[Stored records]
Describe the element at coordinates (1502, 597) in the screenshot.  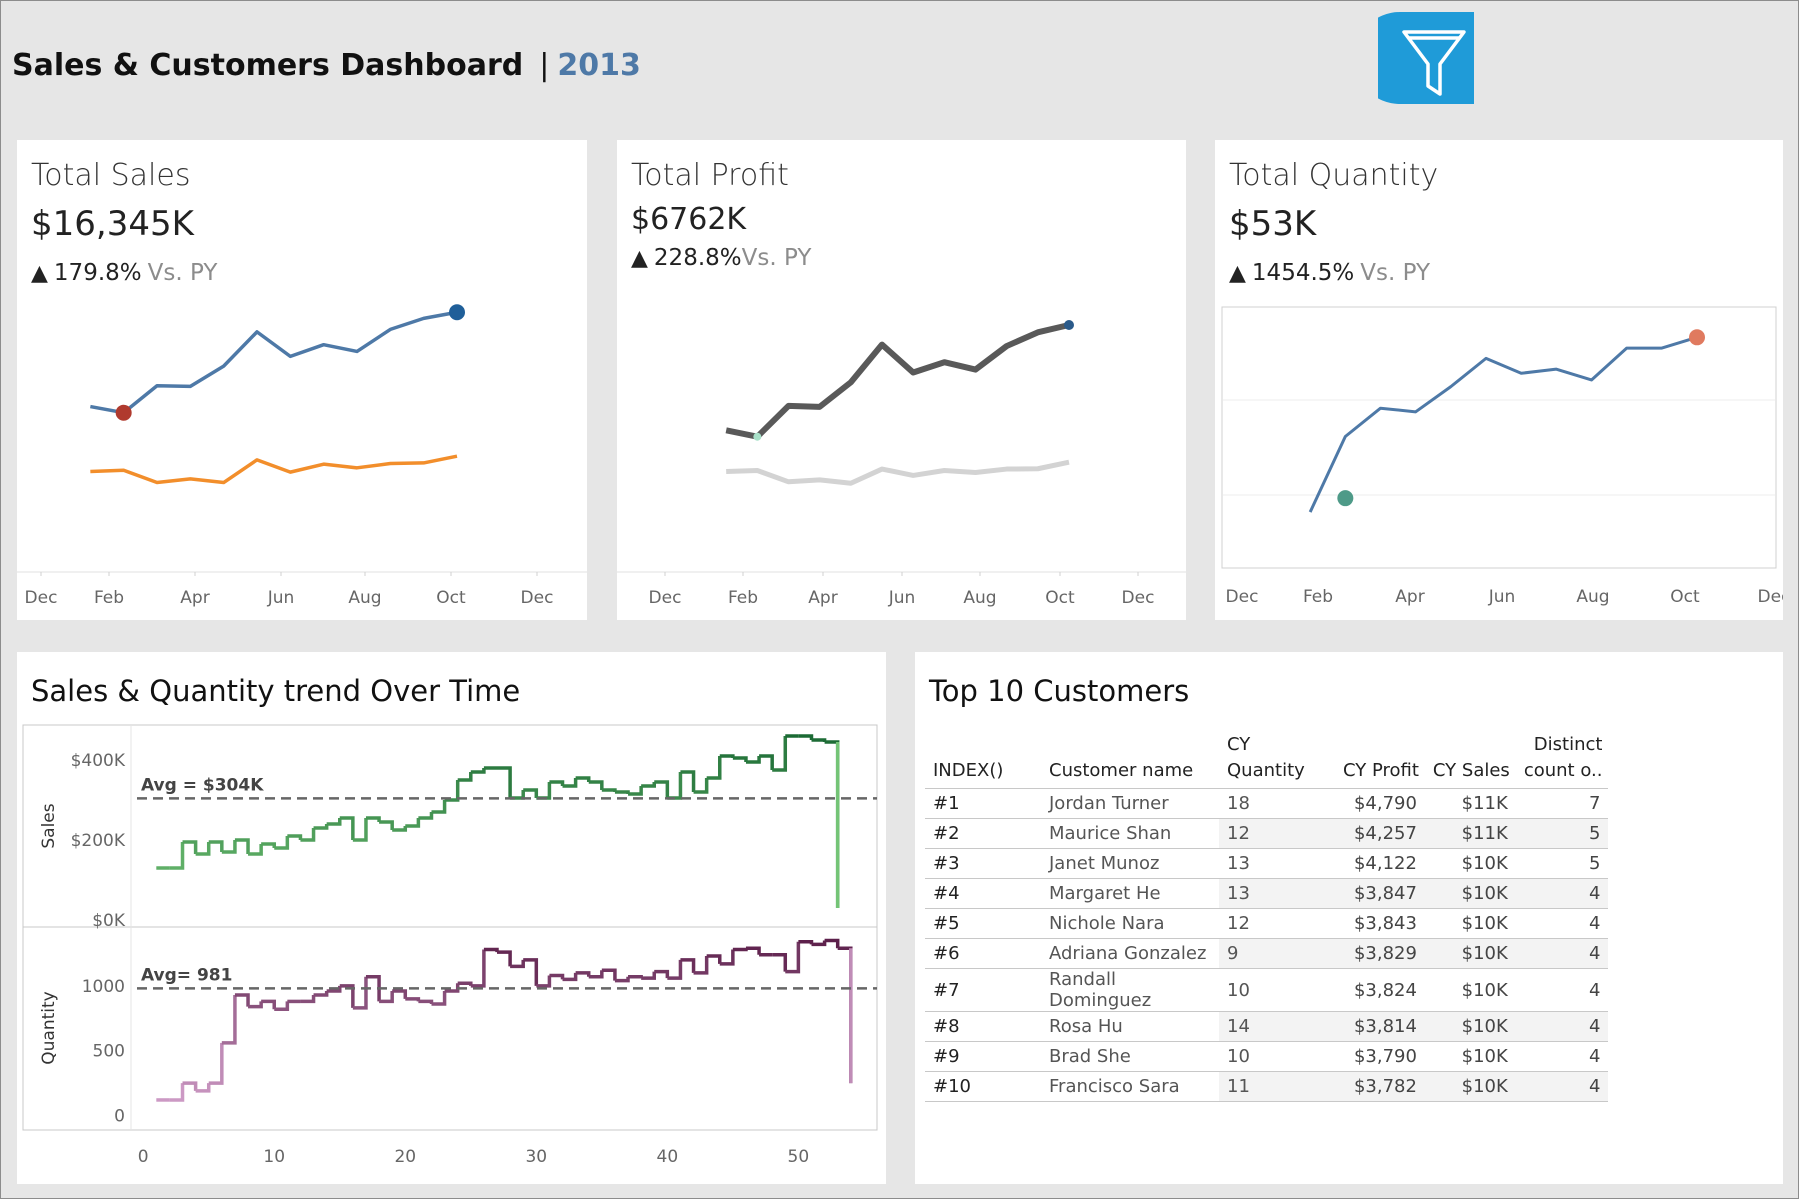
I see `x-tick-label: Jun` at that location.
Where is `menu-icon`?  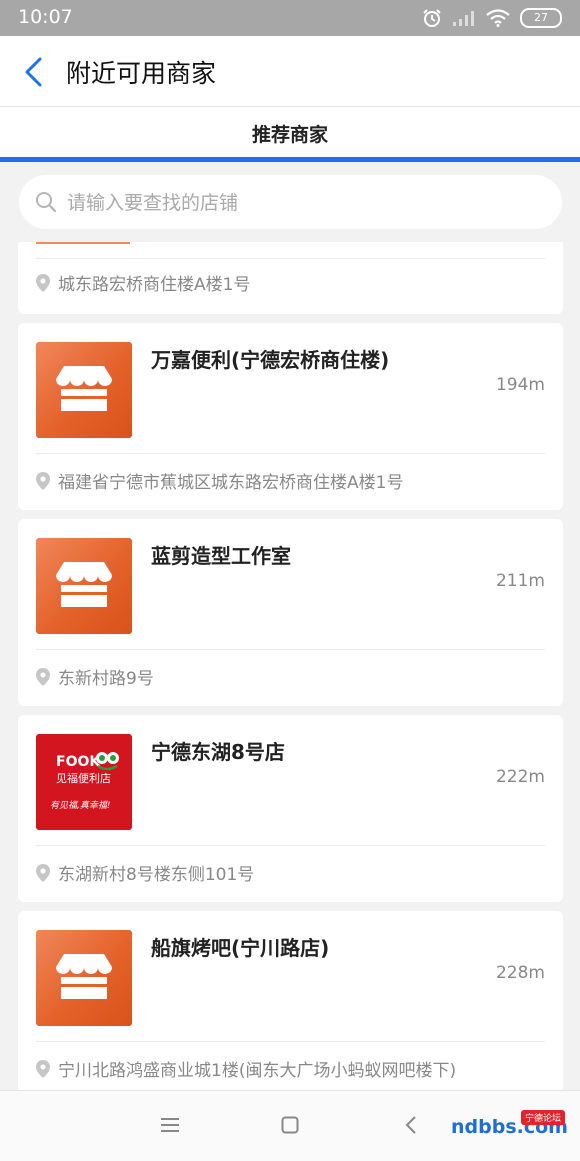
menu-icon is located at coordinates (170, 1125).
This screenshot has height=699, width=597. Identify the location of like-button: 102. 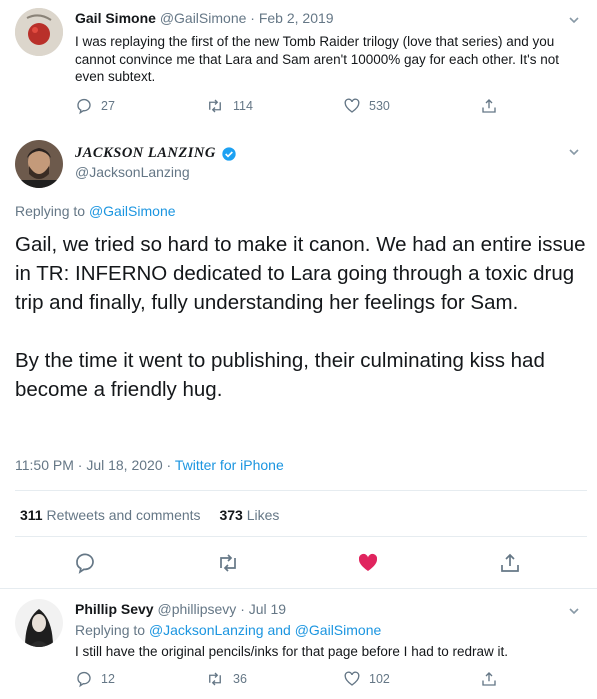
(366, 679).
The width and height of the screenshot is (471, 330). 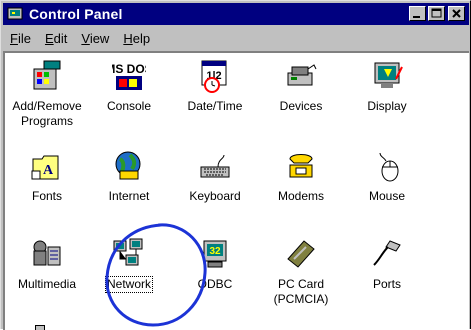 What do you see at coordinates (236, 38) in the screenshot?
I see `menu-bar: File Edit View Help` at bounding box center [236, 38].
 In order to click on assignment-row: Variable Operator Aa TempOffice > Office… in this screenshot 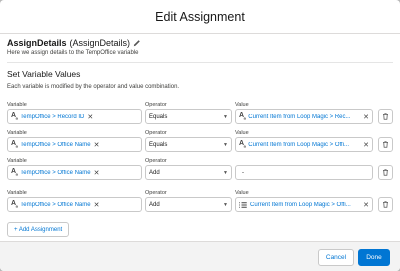, I will do `click(200, 172)`.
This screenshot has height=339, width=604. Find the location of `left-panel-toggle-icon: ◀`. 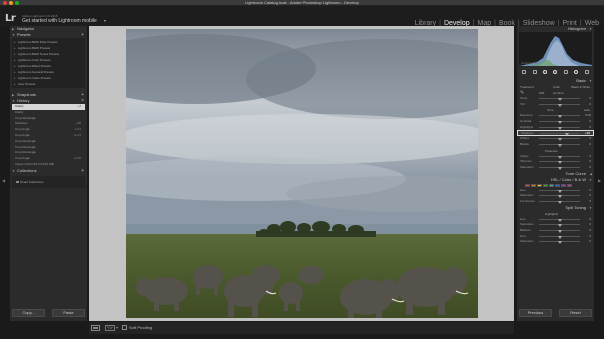

left-panel-toggle-icon: ◀ is located at coordinates (4, 180).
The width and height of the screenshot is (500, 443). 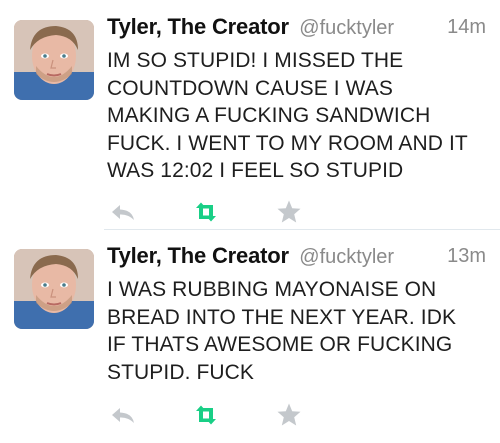 I want to click on tweet-text-line: STUPID. FUCK, so click(x=181, y=372).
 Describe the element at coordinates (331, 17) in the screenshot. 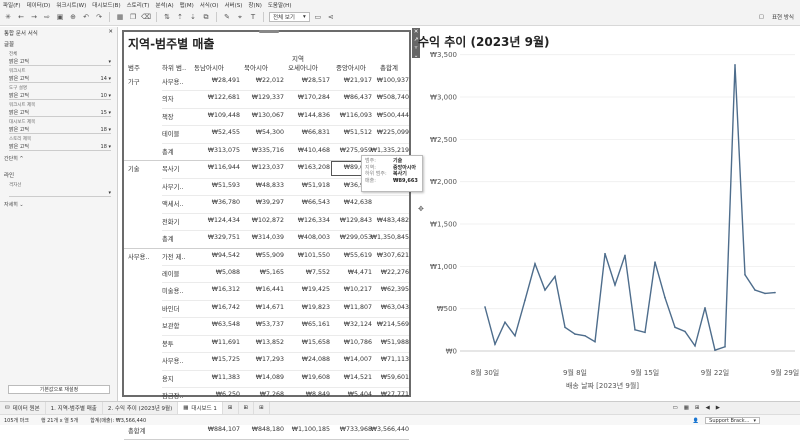

I see `share-icon: ⋖` at that location.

* **DIRECTIONS**
Copy out the listing from its first line through the line containing "menu-icon is located", including both ends, and leave the pictures out.

* **WRITTEN ANSWER**
Describe the element at coordinates (1502, 597) in the screenshot.  
I see `x-tick-label: Jun` at that location.
Where is `menu-icon`?  
menu-icon is located at coordinates (170, 1125).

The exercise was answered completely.